Excerpt provided:
** begin **
U.S.-Latin American Relations

The roots of the relations between the United States and Latin American nations can be found as early as colonial times, with geographical proximity spurring the communication. It was in the late 18th century that US merchants started trading with the New World colonies of Spain. The onset of the 19th century saw the United States support the Latin American revolutions, which led to the formation of independent Latin American republics. Almost all Latin American nations managed to secure their independence by the middle of the 1820s. One of the few exceptions was Cuba, which gained independence in 1898.

The first significant U.S. authoritative statement concerning Latin American nations came in 1823, with the Monroe Doctrine in which President James Monroe (in office 1817-1825) argued that European nations were no longer allowed to expand in the New World. Despite the Monroe Doctrine, the United States did not respond to Latin American requests to help their fight against foreign invasion. The U.S. incursions at that time had an economic character, with its merchants and financiers making significant gains. The economic relations were advancing, with the United States importing Brazilian coffee, Cuban sugar and Mexican minerals, while the U.S. exported agricultural products. The territorial ambitions of the United States soured the relations, with the Mexican-American War (1846-1848) erupting because of a dispute over Texas's border. The Treaty of Guadalupe Hidalgo (1848), which granted the United States more than one-third of Mexico's territory, including California, affirmed its negative image amid Latin American nations.

In the aftermath of the US Civil War (1861-1865), investment in Latin America grew and the U.S. government sought to secure friendly environment for business. In October 1889, Washington hosted a United States-Latin American meeting which led to the creation of the Commercial Bureau of the American Republics, with an aim to collect and distribute economic and technical information. The Washington conference was followed by decades of U.S. political and military interventions in Latin America. In 1895, the United States intervened in a conflict between Cuba and Spain, with the Spanish-American War (1898) being the result of this incursion. The U.S. army exited Cuba in 1902 but the United States gained the right to establish military bases there and to intervene in the independent state's affairs. U.S. interventions in the region continued during the presidencies of Theodore Roosevelt (in office 1901-1909), William Howard Taft (in office 1909-1913) and Woodrow Wilson (in office 1913-1921).
** end **
Set tasks:
1. In the passage on U.S.-Latin American relations, what did the Treaty of Guadalupe Hidalgo give the United States?
2. Carry on the passage on U.S.-Latin American relations from the point where it stops.
The listing that follows comes from a separate source unrelated to the passage on U.S.-Latin American relations.

Data lines:
** begin **
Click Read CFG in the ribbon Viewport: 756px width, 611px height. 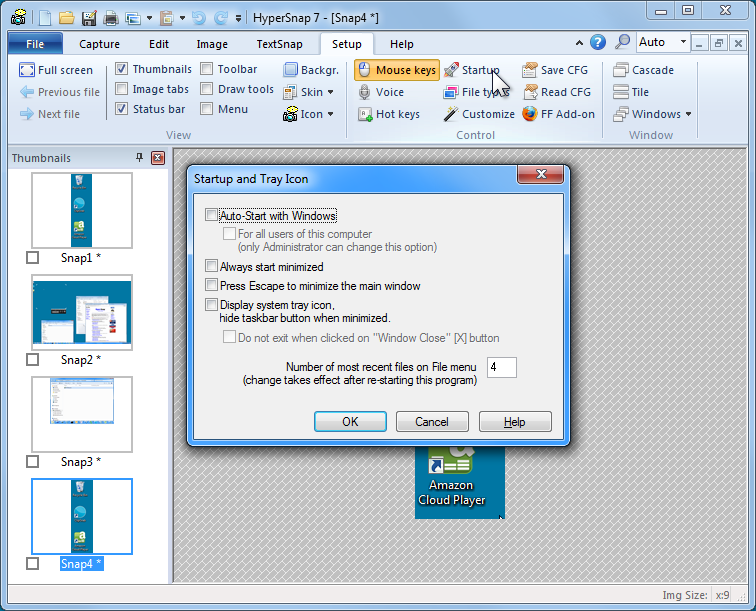click(x=556, y=92)
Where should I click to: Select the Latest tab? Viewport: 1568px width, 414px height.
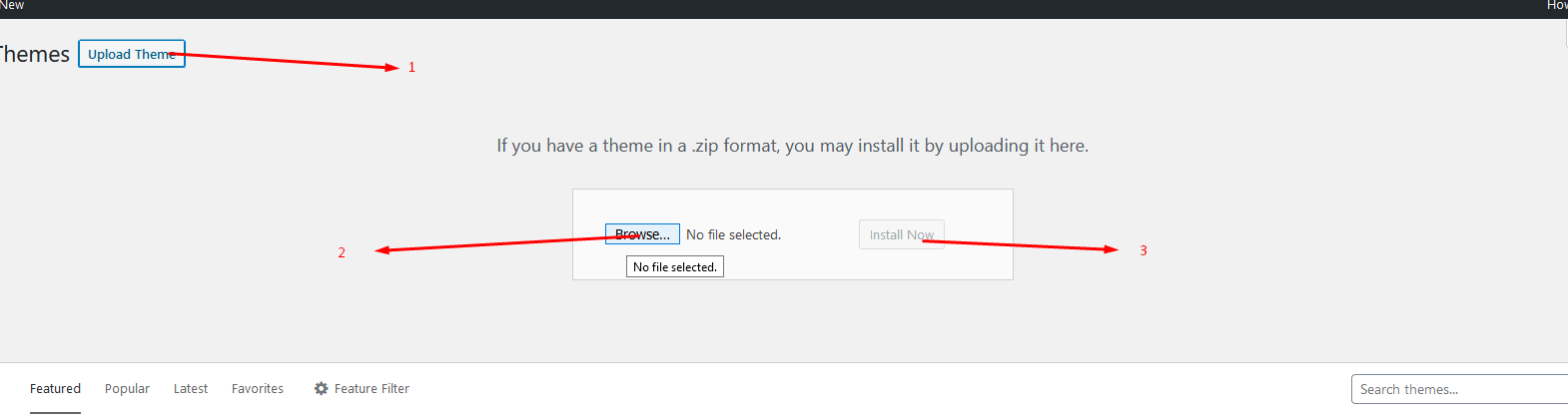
** end **
The replies:
1. More than one-third of Mexico's territory, including California.

2.
A more friendly atmosphere emerged in 1933, when U.S. President Franklin D. Roosevelt (in office 1933-1945) announced the Good Neighbor Policy toward Latin America. This policy, among other things, envisaged non-engagement in the internal affairs of other nations. Sticking to its words, the U.S. administration refused to intervene in Cuba in 1933. This policy brought its benefits during World War II, when Latin American nations, with the sole exception of Argentina, supported the Allies. The presidency of Harry Truman (in office 1945-1953) saw the formation of security alliances with the Latin American nations - in 1947 the Rio Pact was set up, while in 1948 the nations created the Organization of American States (OAS). Despite these developments, the United States grew more suspicious about socialist and communist takeovers in Latin America. The United States intervened in Guatemala in 1954 to topple a nationalist government but the biggest problem appeared to be Cuba, which Fidel Castro turned into a socialist state in 1959.

Apart from efforts by U.S. president Jimmy Carter (in office 1977-1981) to conduct foreign policy based on human rights, the U.S. attitude toward Latin America remained roughly unchanged until 1989 when George H. W. Bush (in office 1989-1993) took over. The United States supported the changes in parts of Latin American where dictators surrendered power to the civilians. Bush's administration also managed to negotiate the North American Free Trade Agreement (NAFTA), which was granted approval by the Congress during the presidency of Bill Clinton (in office 1993-2001).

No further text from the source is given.